The Environmental Protection Agency yesterday named 244 new sites to the priority list for "Superfund" cleanup, bringing to 786 the number of toxic-waste sites that the agency believes may pose an imminent threat to public health.
The new sites, in more than 30 states, including Maryland and Virginia, represent a 45 percent increase in sites deemed to be the nation's "most hazardous."
"We have consistently said that the national priority list was going to grow, and grow fast," EPA Superfund chief Lee M. Thomas told a news conference. "I think within two years that list is going to be up within about 1,400 to 2,000 sites."
Hours after the EPA announcement, the Senate voted, 59 to 38, that a proposal to quadruple the $1.6 billion Superfund could not be added as an amendment to the omnibus spending bill under consideration. The action came after a group of environmental lobbyists took to the streets in a last-ditch effort to move an expanded Superfund bill through the Senate.
With banners hiding their three-piece suits and a bullhorn calling out chants ("Two, Four, Six, Eight. Come on, Senate. Legislate!"), more than three dozen representatives of eight environmental and public-interest groups staged an hour-long demonstration on Capitol Hill that looked more like Earth Day than coat-and-tie Washington.
"We don't have any choice," said Diane MacEachern, a Sierra Club representative who came to tote a placard. "You can only be intellectual about this for so long."
"We want to make sure we don't look back and say we didn't do everything we could," said Rick Hind of the U.S. Public Interest Research Group.
EPA officials acknowledge that the current Superfund, most of which has been spent or obligated, will not be adequate to clean up the rapidly expanding list of hazardous sites. The final figure, the EPA estimates, could be as high as $16 billion.
Legislation that would expand the fund to more than $10 billion has passed the House, but the Senate's $7.5 billion renewal is bottled up in the Finance Committee.
It appeared that the bill's only hope for enactment this year rested on its sponsors' ability to attach it to a passing freight train -- either the continuing resolution or a bill to raise the debt ceiling.
An aide to Senate Environment and Public Works Committee Chairman Robert T. Stafford (R-Vt.) said Stafford was prepared to offer his panel's Superfund bill as an amendment to the continuing resolution, which must pass if the federal government is to keep operating. New Jersey's two Democratic senators have vowed to make the effort if Stafford doesn't.
But with time running short and the Senate stalemated, some congressional aides said the Superfund extension, like the original legislation, might have to take its chances on there being a lame-duck session.
"The likelihood of that is growing," said one key Republican aide.
The EPA's new list, meanwhile, suggested that estimates of cleanup costs might continue to rise. Six of the new sites are on the Hawaiian island of Oahu, where pesticides from pineapple fields have contaminated the ground water.
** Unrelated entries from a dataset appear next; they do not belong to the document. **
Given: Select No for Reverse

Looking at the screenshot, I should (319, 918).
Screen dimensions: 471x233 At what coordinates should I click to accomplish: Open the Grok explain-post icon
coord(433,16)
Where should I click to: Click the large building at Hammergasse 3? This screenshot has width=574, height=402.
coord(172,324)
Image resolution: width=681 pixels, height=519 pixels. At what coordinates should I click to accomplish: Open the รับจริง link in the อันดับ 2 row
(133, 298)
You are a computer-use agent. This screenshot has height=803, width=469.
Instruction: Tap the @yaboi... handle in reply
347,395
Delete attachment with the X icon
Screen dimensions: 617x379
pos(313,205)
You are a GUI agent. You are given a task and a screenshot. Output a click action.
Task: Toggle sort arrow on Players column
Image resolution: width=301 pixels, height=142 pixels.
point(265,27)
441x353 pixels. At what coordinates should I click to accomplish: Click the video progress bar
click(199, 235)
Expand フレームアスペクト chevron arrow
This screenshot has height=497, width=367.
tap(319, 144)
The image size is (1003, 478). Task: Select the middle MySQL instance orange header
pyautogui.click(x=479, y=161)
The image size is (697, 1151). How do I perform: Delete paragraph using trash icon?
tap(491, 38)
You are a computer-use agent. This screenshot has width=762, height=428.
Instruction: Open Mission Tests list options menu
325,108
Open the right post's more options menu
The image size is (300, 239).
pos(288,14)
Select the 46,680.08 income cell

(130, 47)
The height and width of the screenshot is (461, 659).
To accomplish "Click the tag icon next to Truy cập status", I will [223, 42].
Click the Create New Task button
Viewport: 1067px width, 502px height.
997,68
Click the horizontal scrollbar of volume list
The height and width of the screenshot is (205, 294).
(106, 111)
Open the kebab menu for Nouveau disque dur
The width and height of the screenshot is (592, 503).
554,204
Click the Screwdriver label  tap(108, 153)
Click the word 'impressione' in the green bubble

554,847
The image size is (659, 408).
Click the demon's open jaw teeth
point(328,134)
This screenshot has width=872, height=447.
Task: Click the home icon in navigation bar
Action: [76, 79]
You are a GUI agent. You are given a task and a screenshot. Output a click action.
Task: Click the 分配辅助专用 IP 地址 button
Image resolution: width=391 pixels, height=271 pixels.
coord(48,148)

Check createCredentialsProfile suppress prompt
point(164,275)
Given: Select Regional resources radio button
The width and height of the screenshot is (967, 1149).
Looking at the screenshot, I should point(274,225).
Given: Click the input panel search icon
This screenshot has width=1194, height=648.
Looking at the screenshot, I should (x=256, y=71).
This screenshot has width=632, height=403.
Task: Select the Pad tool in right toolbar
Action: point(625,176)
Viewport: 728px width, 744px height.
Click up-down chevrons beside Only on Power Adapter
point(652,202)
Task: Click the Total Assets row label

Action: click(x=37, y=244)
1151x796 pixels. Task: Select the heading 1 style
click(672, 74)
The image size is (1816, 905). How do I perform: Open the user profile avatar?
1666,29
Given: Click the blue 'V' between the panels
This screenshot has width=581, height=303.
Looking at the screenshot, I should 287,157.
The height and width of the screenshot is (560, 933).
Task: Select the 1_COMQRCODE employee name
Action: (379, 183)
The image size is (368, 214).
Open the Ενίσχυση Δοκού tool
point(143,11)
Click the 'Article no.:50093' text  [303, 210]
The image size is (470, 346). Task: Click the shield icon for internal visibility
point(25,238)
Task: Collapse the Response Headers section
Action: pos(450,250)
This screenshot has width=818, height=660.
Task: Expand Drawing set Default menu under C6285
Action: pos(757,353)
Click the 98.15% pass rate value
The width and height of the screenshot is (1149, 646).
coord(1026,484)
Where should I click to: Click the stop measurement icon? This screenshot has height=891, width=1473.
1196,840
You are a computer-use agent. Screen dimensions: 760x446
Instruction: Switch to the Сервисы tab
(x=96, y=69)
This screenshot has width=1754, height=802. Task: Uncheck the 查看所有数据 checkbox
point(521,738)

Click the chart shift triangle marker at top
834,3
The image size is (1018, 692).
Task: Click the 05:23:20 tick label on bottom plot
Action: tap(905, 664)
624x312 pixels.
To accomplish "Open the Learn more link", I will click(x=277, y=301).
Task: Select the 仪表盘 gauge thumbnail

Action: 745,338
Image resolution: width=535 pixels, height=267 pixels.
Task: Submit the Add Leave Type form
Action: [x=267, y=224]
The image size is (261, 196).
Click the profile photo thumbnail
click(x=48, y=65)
The EPA never has listed sites involving pesticide contamination. If the Hawaiian sites survive a period of public comment and reevaluation, the EPA probably will be under pressure to consider similar sites in California, Florida and New York.
Yesterday's list also included, for the first time, 36 federally owned or operated facilities. While federal sites are not eligible for Superfund money, the agency said it expected that including them would "focus public attention" on cleanups that are supposed to be paid for by the federal agencies responsible. Nearly all the sites are Defense Department installations, including the Defense General Supply Center in Chesterfield County, Va.
The other Maryland sites are the Kane & Lombard Street Drums site in Baltimore; Mid-Atlantic Wood Preservers Inc. in Harmans and Southern Maryland Wood Treating in Hollywood. In Virginia they are Avtex Fibers Inc. in Front Royal; Culpeper Wood Preservers Inc. in Culpeper; IBM Corp. in Manassas; L.A. Clarke & Son in Fredericksburg, and the Rhinehart Tire Fire Dump in Winchester.